Suderman notes in passing that Clean Virginia is a “newly formed group.” Ironically, Clean Virginia does not yet appear in the Virginia Public Access Project (VPAP) database as a campaign donor, even though the organization has pledged to back General Assembly candidates who refuse Dominion money, nor as a registered lobbyist, even though the group is actively involved in influencing public opinion. Come to think of it, the Clean Virginia website does not say where its money comes from either. One guess is that some, if not all, of its funding comes from its founder and chairman, Michael Bills, a wealthy investment manager (founder of Bluestem Asset Management) from the Charlottesville area. But there is no way for members of the public to find out — Clean Virginia’s 990 filings have yet to show up in the ProPublica database of nonprofit companies.

While Clean Virginia is a cipher, Dominion details precisely how much money it contributes to political campaigns, whom it has hired as a lobbyist, how much it has contributed in gifts and entertainment, and (through other reports) how much, and to whom, its nonprofit foundation donates money.

There’s a real asymmetry at work: Dominion scrupulously documents its lobbying activities but other players in the burgeoning renewable-energy and energy-efficiency fields, not to mention some of the company’s most relentless critics, do not. Suderman calls out Dominion for its spike in lobbying-related activity but cares not a whit what others are spending or their refusal, for whatever reason, to be fully transparent about their activity.

Actually, there’s an even bigger asymmetry at work. While Dominion exercises its influence largely through campaign donations and lobbying, the company’s critics make their power felt by devoting resources P.R., education and outreach to influence public opinion — expenditures that aren’t captured in any database.

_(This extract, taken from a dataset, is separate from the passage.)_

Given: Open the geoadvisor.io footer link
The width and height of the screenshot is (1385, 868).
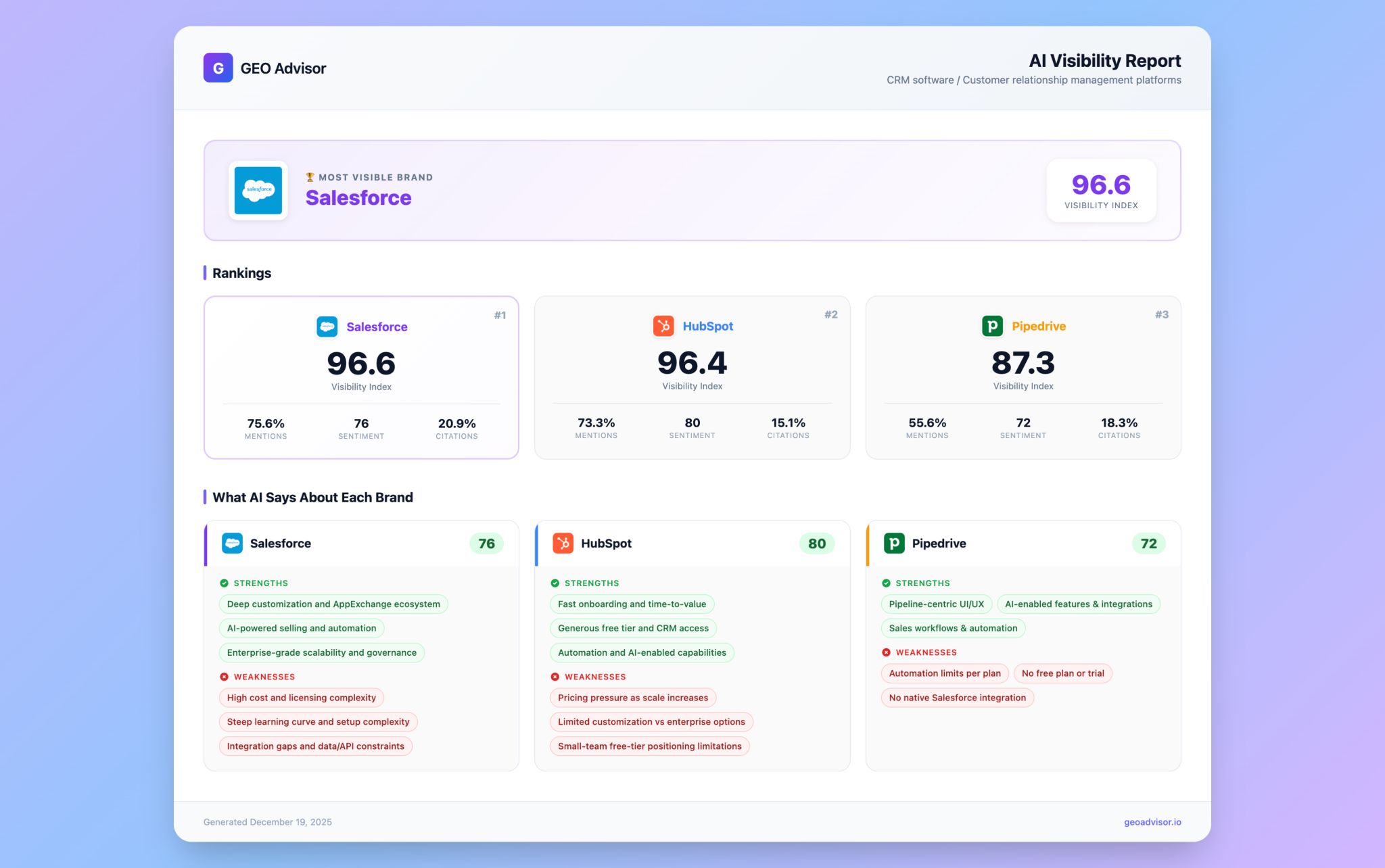Looking at the screenshot, I should pyautogui.click(x=1152, y=822).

If it were possible to compile all the information needed to make a valid comparison, perhaps we would find that Dominion’s bolstered its spending by many times more than others did — although that would raise a different set of issues. (Dominion spokesman David Botkins argues that the spending surge was necessary to “break through the fake news and propaganda perpetuated by anti-energy groups like Clean Virginia and their ilk.”) Alternatively, perhaps we would find that Dominion’s spending increase was matched by others. We don’t know what we’d find until someone does the digging. But it is patently unreasonable to skewer Dominion for its spending surge without (a) comparing the increase to that of other stakeholders, and (b) acknowledging that Dominion is being more transparent than many of its critics.

Biased journalism such as Suderman’s is what causes many Virginians to mentally discount whatever they read. “What is this reporter not telling me?” readers wonder. “Is this just a hit piece?”